## EXERCICE COURT 1
Dans le texte sur la main négative de la grotte du Pech Merle, à quoi compare-t-on, pour en donner un équivalent contemporain, ce que ressentaient les humains préhistoriques ?

## EXTRAIT DU TEXTE
------------------------------------
Main négative d'époque préhistorique à la Grotte du Pech Merle, dans le Lot, France

source de l'image : http://fr.wikipedia.org/wiki/Fichier:Pech_Merle_main.jpg


 

 

 

Bien sûr, les humains préhistoriques n'étaient pas des imbéciles, ils se rendaient bien compte que ces mains réalisées au pochoir ne donnaient pas à la roche de réelles possibilités de préhension, mais l'idée est que c'est précisément à cause de leur incongruité et de leur absurdité pratique pour la roche qu'ils lui ont donné ces mains. Ce qui comptait, ce n'était pas ce que la roche en faisait ou non, mais ce que cela faisait aux humains de voir la roche ainsi munie de mains et rendue semblable à eux sous cet aspect. Ce qui comptait, c'était de voir, par le moyen de cette anomalie criante, la matière pourvue des attributs habituellement considérés spécialement utiles pour concrétiser l'activité de l'esprit. Pour donner un équivalent contemporain à ce qu'ils devaient ressentir à cette vue, on peut probablement évoquer l'effet que produit sur nous un robot d'apparence humanoïde qui se déplace et qui agite ses jambes, ses bras et sa tête, exactement comme le ferait un humain, ou bien qui semble manifester des sentiments qui font douter qu'il ne soit pas un humain. Oui, bien sûr, ce n'est qu'un robot, et l'on est parfaitement conscients qu'il ne s'agit pas d'une personne qui pense et qui ressent des émotions, mais quel choc, tout de même, et quel choc précisément parce que l'on n'est pas dupe et que l'on considère pleinement le contraste entre l'apparence humaine d'un robot et sa réalité de mécanique construite de toutes pièces.
------------------------------------
## SUPPORT DE L'EXERCICE
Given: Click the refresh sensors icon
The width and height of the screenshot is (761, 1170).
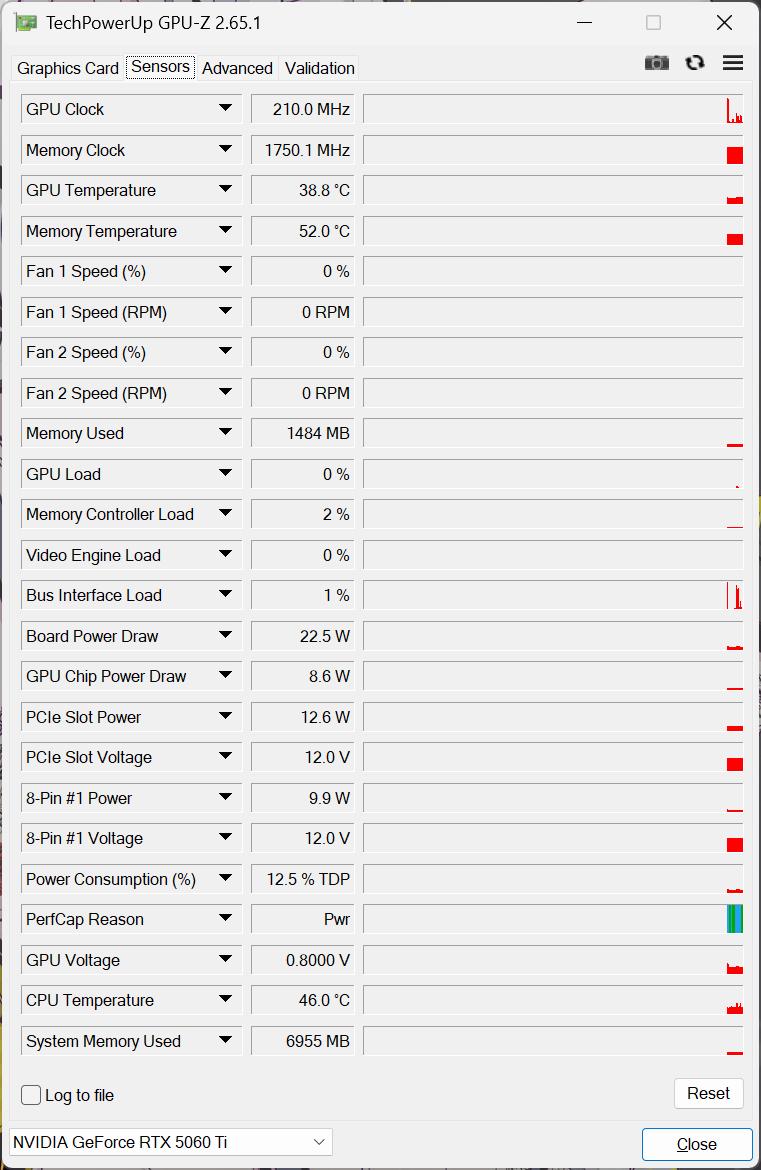Looking at the screenshot, I should [x=695, y=63].
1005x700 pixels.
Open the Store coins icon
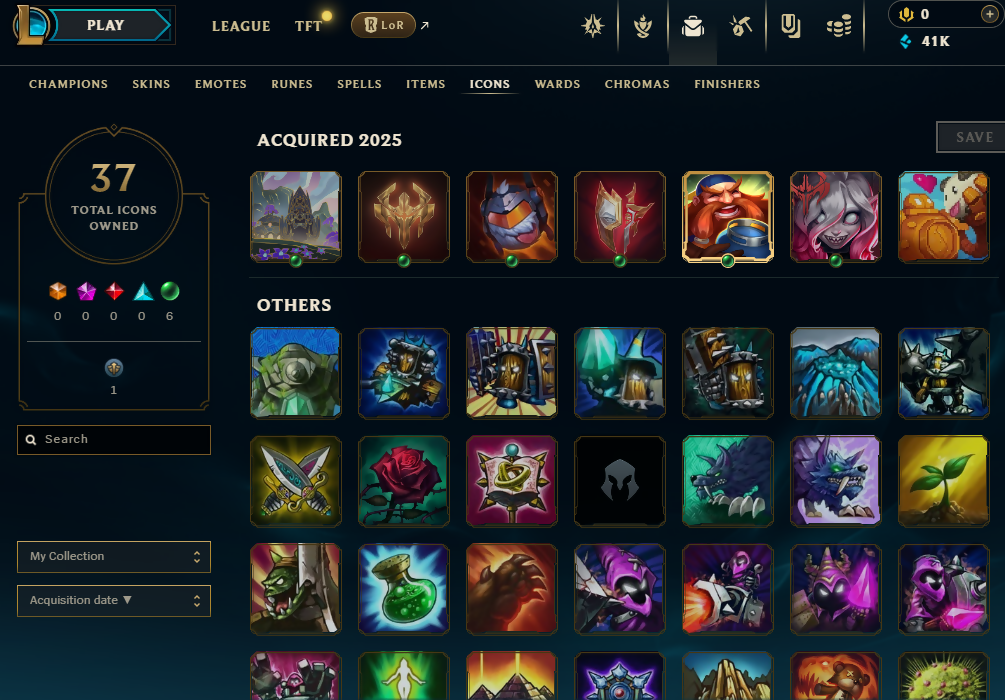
------------------------------------
## EXERCICE COURT 2
Recopiez à l'identique toutes les entrées ci-dessus, s'il vous plaît, en laissant les images de côté.

## RÉSULTAT DE L'EXERCICE 1
À l'effet que produit sur nous un robot d'apparence humanoïde qui bouge ou semble manifester des sentiments comme un humain.

## RÉSULTAT DE L'EXERCICE 2
Given: Click the refresh sensors icon
The width and height of the screenshot is (761, 1170).
Looking at the screenshot, I should [x=695, y=63].
1005x700 pixels.
Open the Store coins icon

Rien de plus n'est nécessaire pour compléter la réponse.